■ Data:
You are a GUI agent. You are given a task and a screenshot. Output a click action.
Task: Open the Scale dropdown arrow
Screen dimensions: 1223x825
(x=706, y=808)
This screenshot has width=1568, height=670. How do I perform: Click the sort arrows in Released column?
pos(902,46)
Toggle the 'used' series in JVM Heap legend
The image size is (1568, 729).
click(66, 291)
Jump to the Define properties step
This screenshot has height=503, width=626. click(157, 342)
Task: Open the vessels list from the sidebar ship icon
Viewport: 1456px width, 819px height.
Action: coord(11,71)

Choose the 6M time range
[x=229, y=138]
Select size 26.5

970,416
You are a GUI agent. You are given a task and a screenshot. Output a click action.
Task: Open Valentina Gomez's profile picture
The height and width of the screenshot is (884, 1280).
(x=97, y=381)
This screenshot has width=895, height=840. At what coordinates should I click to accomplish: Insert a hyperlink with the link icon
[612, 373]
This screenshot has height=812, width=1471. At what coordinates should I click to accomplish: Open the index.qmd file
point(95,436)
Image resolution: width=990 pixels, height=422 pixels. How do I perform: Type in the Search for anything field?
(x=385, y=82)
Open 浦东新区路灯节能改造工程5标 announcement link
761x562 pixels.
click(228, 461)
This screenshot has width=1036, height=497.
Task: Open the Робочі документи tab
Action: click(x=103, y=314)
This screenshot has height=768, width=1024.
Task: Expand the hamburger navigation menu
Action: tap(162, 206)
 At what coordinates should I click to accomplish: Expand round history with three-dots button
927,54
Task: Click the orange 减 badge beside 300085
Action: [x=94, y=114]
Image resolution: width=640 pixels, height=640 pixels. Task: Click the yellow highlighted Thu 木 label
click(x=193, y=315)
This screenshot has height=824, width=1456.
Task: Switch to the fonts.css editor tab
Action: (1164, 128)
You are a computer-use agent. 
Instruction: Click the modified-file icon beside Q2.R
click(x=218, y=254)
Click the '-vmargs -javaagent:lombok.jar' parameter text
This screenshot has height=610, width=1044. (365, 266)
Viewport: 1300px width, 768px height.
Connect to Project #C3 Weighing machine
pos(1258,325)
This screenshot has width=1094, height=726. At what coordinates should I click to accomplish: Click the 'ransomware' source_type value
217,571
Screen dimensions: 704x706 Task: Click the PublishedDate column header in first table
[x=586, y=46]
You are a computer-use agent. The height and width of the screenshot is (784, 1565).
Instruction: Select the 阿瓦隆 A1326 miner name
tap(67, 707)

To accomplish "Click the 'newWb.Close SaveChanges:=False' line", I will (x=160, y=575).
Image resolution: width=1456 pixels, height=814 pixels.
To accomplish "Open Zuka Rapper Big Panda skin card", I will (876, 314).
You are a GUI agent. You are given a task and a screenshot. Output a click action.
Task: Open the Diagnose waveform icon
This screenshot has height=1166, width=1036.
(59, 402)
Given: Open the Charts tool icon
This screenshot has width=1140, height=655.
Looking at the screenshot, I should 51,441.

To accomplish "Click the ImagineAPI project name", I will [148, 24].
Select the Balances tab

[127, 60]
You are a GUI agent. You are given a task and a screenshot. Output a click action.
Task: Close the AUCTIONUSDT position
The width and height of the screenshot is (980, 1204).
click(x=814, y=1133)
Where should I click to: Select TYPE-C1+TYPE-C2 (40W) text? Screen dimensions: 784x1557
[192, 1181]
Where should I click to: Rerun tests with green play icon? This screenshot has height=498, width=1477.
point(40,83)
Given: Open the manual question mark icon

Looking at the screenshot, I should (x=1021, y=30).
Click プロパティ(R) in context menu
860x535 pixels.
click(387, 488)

■ Stated task:
Print all of the records above again, line for line, without changing anything.

■ Result of the task:
You are a GUI agent. You are given a task and a screenshot. Output a click action.
Task: Open the Scale dropdown arrow
Screen dimensions: 1223x825
(x=706, y=808)
This screenshot has width=1568, height=670. How do I perform: Click the sort arrows in Released column?
pos(902,46)
Toggle the 'used' series in JVM Heap legend
The image size is (1568, 729).
click(66, 291)
Jump to the Define properties step
This screenshot has height=503, width=626. click(157, 342)
Task: Open the vessels list from the sidebar ship icon
Viewport: 1456px width, 819px height.
Action: coord(11,71)

Choose the 6M time range
[x=229, y=138]
Select size 26.5

970,416
You are a GUI agent. You are given a task and a screenshot. Output a click action.
Task: Open Valentina Gomez's profile picture
The height and width of the screenshot is (884, 1280).
(x=97, y=381)
This screenshot has width=895, height=840. At what coordinates should I click to accomplish: Insert a hyperlink with the link icon
[612, 373]
This screenshot has height=812, width=1471. At what coordinates should I click to accomplish: Open the index.qmd file
point(95,436)
Image resolution: width=990 pixels, height=422 pixels. How do I perform: Type in the Search for anything field?
(x=385, y=82)
Open 浦东新区路灯节能改造工程5标 announcement link
761x562 pixels.
click(228, 461)
This screenshot has width=1036, height=497.
Task: Open the Робочі документи tab
Action: click(x=103, y=314)
This screenshot has height=768, width=1024.
Task: Expand the hamburger navigation menu
Action: tap(162, 206)
 At what coordinates should I click to accomplish: Expand round history with three-dots button
927,54
Task: Click the orange 减 badge beside 300085
Action: [x=94, y=114]
Image resolution: width=640 pixels, height=640 pixels. Task: Click the yellow highlighted Thu 木 label
click(x=193, y=315)
This screenshot has height=824, width=1456.
Task: Switch to the fonts.css editor tab
Action: (1164, 128)
You are a computer-use agent. 
Instruction: Click the modified-file icon beside Q2.R
click(x=218, y=254)
Click the '-vmargs -javaagent:lombok.jar' parameter text
This screenshot has height=610, width=1044. (365, 266)
Viewport: 1300px width, 768px height.
Connect to Project #C3 Weighing machine
pos(1258,325)
This screenshot has width=1094, height=726. At what coordinates should I click to accomplish: Click the 'ransomware' source_type value
217,571
Screen dimensions: 704x706 Task: Click the PublishedDate column header in first table
[x=586, y=46]
You are a computer-use agent. The height and width of the screenshot is (784, 1565).
Instruction: Select the 阿瓦隆 A1326 miner name
tap(67, 707)

To accomplish "Click the 'newWb.Close SaveChanges:=False' line", I will (x=160, y=575).
Image resolution: width=1456 pixels, height=814 pixels.
To accomplish "Open Zuka Rapper Big Panda skin card", I will (876, 314).
You are a GUI agent. You are given a task and a screenshot. Output a click action.
Task: Open the Diagnose waveform icon
This screenshot has height=1166, width=1036.
(59, 402)
Given: Open the Charts tool icon
This screenshot has width=1140, height=655.
Looking at the screenshot, I should 51,441.

To accomplish "Click the ImagineAPI project name", I will [148, 24].
Select the Balances tab

[127, 60]
You are a GUI agent. You are given a task and a screenshot. Output a click action.
Task: Close the AUCTIONUSDT position
The width and height of the screenshot is (980, 1204).
click(x=814, y=1133)
Where should I click to: Select TYPE-C1+TYPE-C2 (40W) text? Screen dimensions: 784x1557
[192, 1181]
Where should I click to: Rerun tests with green play icon? This screenshot has height=498, width=1477.
point(40,83)
Given: Open the manual question mark icon

Looking at the screenshot, I should (x=1021, y=30).
Click プロパティ(R) in context menu
860x535 pixels.
click(387, 488)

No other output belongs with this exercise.